* _Entries provided_:
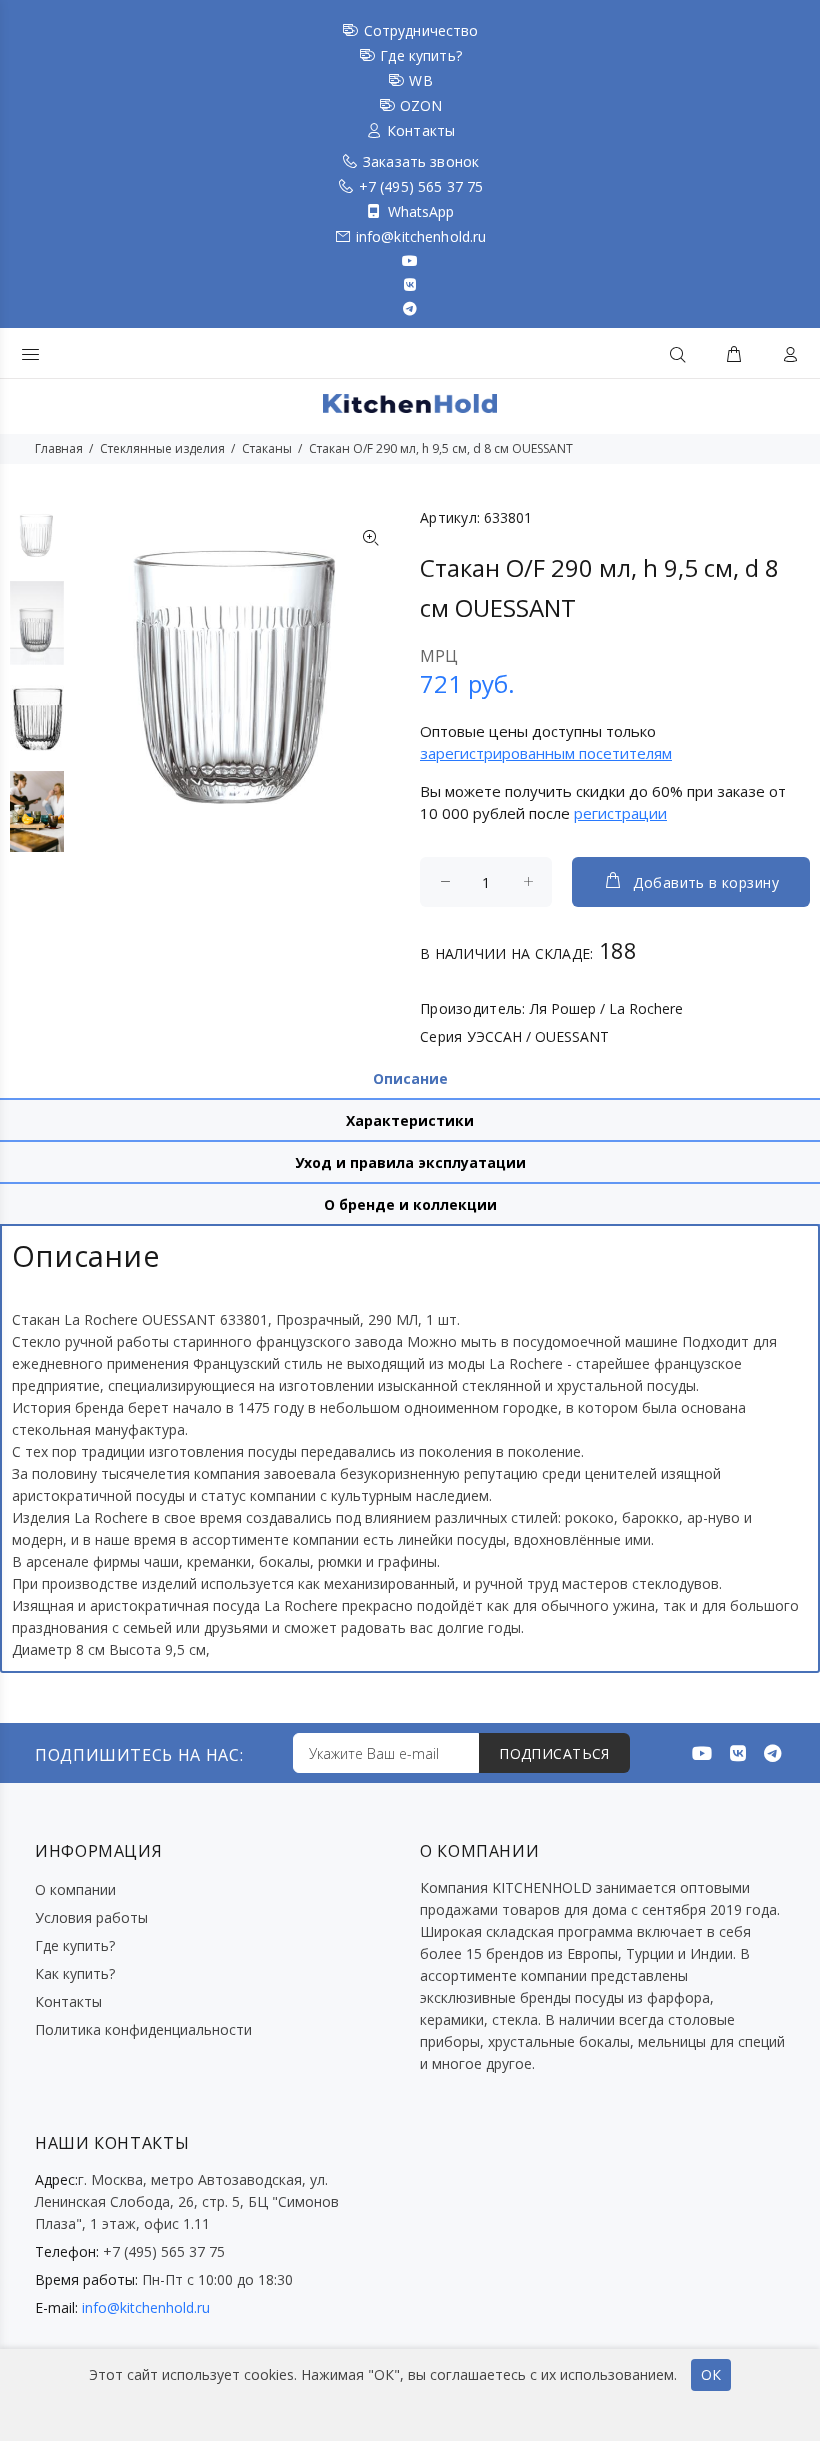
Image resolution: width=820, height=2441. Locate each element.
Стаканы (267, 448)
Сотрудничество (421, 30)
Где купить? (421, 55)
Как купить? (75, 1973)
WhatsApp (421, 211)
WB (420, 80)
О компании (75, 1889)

* _Task item_: Copy over exactly the lines above from the one with "Стаканы (267, 448)" to the last, both included, and no others.

* _Response for this exercise_:
Стаканы (267, 448)
Сотрудничество (421, 30)
Где купить? (421, 55)
Как купить? (75, 1973)
WhatsApp (421, 211)
WB (420, 80)
О компании (75, 1889)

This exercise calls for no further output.